24 According to settled case-law, even though, according to their wording, the provisions of the Treaty concerning freedom of establishment are directed to ensuring that foreign nationals and companies are treated in the host Member State in the same way as nationals of that State, they also prohibit the Member State of origin from hindering the establishment in another Member State of one of its nationals or of a company incorporated under its legislation (see, inter alia, Case C-264/96 ICI [1998] ECR I-4695, paragraph 21; Marks & Spencer, cited above, paragraph 31; and Cadbury Schweppes and Cadbury Schweppes Overseas, cited above, paragraph 42).

25 As both the Netherlands Government and the Commission have pointed out, a national measure such as that at issue in the main proceedings, which prevents the taking into account, for the purposes of the application of the wage rules, of remuneration paid to employees of a branch established in a non-member country, has the principal effect of making the establishment of a branch by a Swedish company in a non-member country less attractive, this kind of establishment of a branch being such as to place the shareholders of the company in a less favourable tax position than it would be in if the branch had been located in Sweden or another Member State.

26 In discouraging the creation of branches outside of the Union, the measure at issue in the main proceedings fundamentally affects freedom of establishment and therefore comes solely within the scope of the Treaty provisions relating to that freedom.

27 If, as submitted by the applicants, that national measure has restrictive effects on the free movement of capital, such effects must be seen as an unavoidable consequence of any restriction on freedom of establishment and do not justify an examination of that measure in the light of Articles 56 EC and 58 EC (see, to that effect, Cadbury Schweppes and Cadbury Schweppes Overseas, cited above, paragraph 33; Case C-452/04 Fidium Finanz [2006] ECR I-9521, paragraphs 48 and 49; and Case C-524/04 Test Claimants in the Thin Cap Group Litigation [2007] ECR I-2107, paragraph 34).

28 Consequently, there is no need to examine the national measure at issue in the main proceedings in the light of the provisions of the Treaty on free movement of capital.

29 As regards the chapter of the Treaty relating to freedom of establishment, it does not contain any provision which extends the scope of its provisions to situations concerning the establishment of a company of a Member State in a non-member country. Accordingly, Article 43 EC et seq. may not be relied upon in a situation such as the one at issue in the main proceedings.
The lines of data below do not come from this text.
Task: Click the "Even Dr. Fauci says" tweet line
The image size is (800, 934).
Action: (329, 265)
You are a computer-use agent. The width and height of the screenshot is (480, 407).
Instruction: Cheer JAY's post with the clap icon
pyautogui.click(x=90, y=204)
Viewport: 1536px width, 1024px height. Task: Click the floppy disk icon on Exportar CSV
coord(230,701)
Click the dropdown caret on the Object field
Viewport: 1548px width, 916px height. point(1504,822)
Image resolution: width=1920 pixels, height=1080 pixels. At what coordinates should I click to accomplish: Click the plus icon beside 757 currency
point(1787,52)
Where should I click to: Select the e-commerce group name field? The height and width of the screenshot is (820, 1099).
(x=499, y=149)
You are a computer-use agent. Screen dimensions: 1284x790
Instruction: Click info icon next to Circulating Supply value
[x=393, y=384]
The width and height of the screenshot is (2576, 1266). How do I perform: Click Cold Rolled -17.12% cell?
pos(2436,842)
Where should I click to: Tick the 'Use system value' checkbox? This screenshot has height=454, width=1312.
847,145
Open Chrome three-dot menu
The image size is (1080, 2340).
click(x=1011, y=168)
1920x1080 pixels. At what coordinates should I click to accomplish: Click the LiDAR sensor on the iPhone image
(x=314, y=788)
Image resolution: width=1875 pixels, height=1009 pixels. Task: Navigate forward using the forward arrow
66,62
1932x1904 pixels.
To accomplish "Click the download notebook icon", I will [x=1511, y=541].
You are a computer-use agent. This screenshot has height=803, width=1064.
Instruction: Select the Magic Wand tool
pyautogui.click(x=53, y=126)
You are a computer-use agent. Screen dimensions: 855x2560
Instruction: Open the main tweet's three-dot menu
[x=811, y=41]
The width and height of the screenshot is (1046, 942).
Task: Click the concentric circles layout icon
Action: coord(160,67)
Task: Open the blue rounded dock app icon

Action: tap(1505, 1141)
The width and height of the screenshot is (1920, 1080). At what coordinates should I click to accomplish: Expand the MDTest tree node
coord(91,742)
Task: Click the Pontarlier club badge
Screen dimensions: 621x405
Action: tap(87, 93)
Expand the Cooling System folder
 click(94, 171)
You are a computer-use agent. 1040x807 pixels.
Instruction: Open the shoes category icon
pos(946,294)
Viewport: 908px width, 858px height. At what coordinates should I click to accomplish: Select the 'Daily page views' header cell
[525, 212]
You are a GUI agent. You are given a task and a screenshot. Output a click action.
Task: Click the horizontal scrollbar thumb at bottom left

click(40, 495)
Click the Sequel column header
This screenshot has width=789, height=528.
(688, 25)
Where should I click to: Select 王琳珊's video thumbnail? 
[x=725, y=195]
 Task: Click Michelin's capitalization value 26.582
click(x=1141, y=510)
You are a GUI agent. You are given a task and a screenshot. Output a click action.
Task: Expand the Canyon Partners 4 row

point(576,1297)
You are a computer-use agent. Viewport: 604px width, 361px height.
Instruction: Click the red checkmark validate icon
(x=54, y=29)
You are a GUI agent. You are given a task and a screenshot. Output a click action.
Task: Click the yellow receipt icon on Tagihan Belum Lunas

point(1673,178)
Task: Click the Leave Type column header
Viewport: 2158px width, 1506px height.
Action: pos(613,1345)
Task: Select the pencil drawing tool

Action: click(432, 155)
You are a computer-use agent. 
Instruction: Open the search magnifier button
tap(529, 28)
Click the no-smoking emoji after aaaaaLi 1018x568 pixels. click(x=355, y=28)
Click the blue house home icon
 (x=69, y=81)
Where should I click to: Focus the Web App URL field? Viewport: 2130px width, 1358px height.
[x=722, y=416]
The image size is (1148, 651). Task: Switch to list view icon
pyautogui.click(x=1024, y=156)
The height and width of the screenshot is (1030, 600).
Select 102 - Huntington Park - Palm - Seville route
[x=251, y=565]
30 In the light of the foregoing, the answer to the questions referred must be that a national measure which, within the framework of taxation on share dividends as income from assets up to a flat-rate yield calculated by applying a specific percentage to a base including, in addition to the capital invested by the shareholder, a fraction of the remuneration paid to employees of the company issuing the dividends, does not permit the taking into account of the salaries of workers employed in a branch of that company, or by a subsidiary of it, in a non-member country, fundamentally affects freedom of establishment within the meaning of Article 43 EC et seq.. Those articles may not be relied upon in a situation involving the establishment of a company of a Member State in a non-member country.

Costs

31 Since these proceedings are, for the parties to the main proceedings, a step in the action pending before the national court, the decision on costs is a matter for that court. Costs incurred in submitting observations to the Court, other than the costs of those parties, are not recoverable.